(Stored dataset items)

━━━

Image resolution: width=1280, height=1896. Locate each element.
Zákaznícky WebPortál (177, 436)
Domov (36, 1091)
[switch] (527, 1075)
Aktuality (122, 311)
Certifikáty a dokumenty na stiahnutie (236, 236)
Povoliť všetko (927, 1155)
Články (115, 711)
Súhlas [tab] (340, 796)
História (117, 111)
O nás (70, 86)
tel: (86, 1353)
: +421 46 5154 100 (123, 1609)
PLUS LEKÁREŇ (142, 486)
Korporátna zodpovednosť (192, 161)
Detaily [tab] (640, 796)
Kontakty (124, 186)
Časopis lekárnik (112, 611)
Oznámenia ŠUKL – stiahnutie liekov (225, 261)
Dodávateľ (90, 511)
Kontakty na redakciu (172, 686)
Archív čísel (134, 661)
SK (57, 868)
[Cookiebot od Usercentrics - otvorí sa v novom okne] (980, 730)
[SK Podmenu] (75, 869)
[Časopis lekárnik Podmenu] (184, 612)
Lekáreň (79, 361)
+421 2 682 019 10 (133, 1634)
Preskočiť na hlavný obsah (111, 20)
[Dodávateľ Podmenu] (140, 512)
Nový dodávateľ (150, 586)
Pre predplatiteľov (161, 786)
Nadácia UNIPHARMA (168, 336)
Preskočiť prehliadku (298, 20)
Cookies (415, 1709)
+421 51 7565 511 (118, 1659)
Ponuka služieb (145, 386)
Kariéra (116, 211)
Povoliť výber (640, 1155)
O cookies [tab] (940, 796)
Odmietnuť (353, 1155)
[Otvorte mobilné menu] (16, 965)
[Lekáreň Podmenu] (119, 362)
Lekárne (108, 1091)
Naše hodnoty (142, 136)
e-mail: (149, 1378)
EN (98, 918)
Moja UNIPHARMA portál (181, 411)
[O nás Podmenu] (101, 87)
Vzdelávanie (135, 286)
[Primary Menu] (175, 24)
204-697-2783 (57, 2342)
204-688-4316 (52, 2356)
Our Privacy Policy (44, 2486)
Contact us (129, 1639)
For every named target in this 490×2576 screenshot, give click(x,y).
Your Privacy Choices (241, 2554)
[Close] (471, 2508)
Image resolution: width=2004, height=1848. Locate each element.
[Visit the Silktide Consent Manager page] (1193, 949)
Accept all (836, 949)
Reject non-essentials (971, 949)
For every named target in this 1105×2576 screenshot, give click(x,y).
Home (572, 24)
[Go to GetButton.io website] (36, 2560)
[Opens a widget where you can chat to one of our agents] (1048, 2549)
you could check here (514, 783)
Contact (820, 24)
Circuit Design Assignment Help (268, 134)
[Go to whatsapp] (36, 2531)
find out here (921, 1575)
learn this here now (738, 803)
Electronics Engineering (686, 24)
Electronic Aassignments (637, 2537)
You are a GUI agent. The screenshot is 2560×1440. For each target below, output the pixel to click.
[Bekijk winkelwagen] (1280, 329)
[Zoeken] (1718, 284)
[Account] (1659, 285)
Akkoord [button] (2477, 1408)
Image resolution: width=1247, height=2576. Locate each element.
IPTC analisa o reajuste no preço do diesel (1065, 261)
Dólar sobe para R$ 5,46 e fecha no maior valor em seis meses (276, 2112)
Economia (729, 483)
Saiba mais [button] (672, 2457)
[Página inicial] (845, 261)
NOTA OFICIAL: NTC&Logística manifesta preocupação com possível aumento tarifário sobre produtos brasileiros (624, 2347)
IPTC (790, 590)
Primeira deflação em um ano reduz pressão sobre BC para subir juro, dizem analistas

━━━

Copy out the data exactly as it stands, leaving nothing out.

Image resolution: width=1280, height=1896. Locate each element.
Zákaznícky WebPortál (177, 436)
Domov (36, 1091)
[switch] (527, 1075)
Aktuality (122, 311)
Certifikáty a dokumenty na stiahnutie (236, 236)
Povoliť všetko (927, 1155)
Články (115, 711)
Súhlas [tab] (340, 796)
História (117, 111)
O nás (70, 86)
tel: (86, 1353)
: +421 46 5154 100 (123, 1609)
PLUS LEKÁREŇ (142, 486)
Korporátna zodpovednosť (192, 161)
Detaily [tab] (640, 796)
Kontakty (124, 186)
Časopis lekárnik (112, 611)
Oznámenia ŠUKL – stiahnutie liekov (225, 261)
Dodávateľ (90, 511)
Kontakty na redakciu (172, 686)
Archív čísel (134, 661)
SK (57, 868)
[Cookiebot od Usercentrics - otvorí sa v novom okne] (980, 730)
[SK Podmenu] (75, 869)
[Časopis lekárnik Podmenu] (184, 612)
Lekáreň (79, 361)
+421 2 682 019 10 (133, 1634)
Preskočiť na hlavný obsah (111, 20)
[Dodávateľ Podmenu] (140, 512)
Nový dodávateľ (150, 586)
Pre predplatiteľov (161, 786)
Nadácia UNIPHARMA (168, 336)
Preskočiť prehliadku (298, 20)
Cookies (415, 1709)
+421 51 7565 511 (118, 1659)
Ponuka služieb (145, 386)
Kariéra (116, 211)
Povoliť výber (640, 1155)
O cookies [tab] (940, 796)
Odmietnuť (353, 1155)
[Otvorte mobilné menu] (16, 965)
[Lekáreň Podmenu] (119, 362)
Lekárne (108, 1091)
Naše hodnoty (142, 136)
e-mail: (149, 1378)
EN (98, 918)
Moja UNIPHARMA portál (181, 411)
[O nás Podmenu] (101, 87)
Vzdelávanie (135, 286)
[Primary Menu] (175, 24)
204-697-2783 (57, 2342)
204-688-4316 (52, 2356)
Our Privacy Policy (44, 2486)
Contact us (129, 1639)
For every named target in this 490×2576 screenshot, give click(x,y).
Your Privacy Choices (241, 2554)
[Close] (471, 2508)
Image resolution: width=2004, height=1848. Locate each element.
[Visit the Silktide Consent Manager page] (1193, 949)
Accept all (836, 949)
Reject non-essentials (971, 949)
For every named target in this 1105×2576 screenshot, give click(x,y).
Home (572, 24)
[Go to GetButton.io website] (36, 2560)
[Opens a widget where you can chat to one of our agents] (1048, 2549)
you could check here (514, 783)
Contact (820, 24)
Circuit Design Assignment Help (268, 134)
[Go to whatsapp] (36, 2531)
find out here (921, 1575)
learn this here now (738, 803)
Electronics Engineering (686, 24)
Electronic Aassignments (637, 2537)
You are a GUI agent. The screenshot is 2560×1440. For each target below, output the pixel to click.
[Bekijk winkelwagen] (1280, 329)
[Zoeken] (1718, 284)
[Account] (1659, 285)
Akkoord [button] (2477, 1408)
Image resolution: width=1247, height=2576. Locate each element.
IPTC analisa o reajuste no preço do diesel (1065, 261)
Dólar sobe para R$ 5,46 e fecha no maior valor em seis meses (276, 2112)
Economia (729, 483)
Saiba mais [button] (672, 2457)
[Página inicial] (845, 261)
NOTA OFICIAL: NTC&Logística manifesta preocupação com possível aumento tarifário sobre produtos brasileiros (624, 2347)
IPTC (790, 590)
Primeira deflação em um ano reduz pressão sobre BC para subir juro, dizem analistas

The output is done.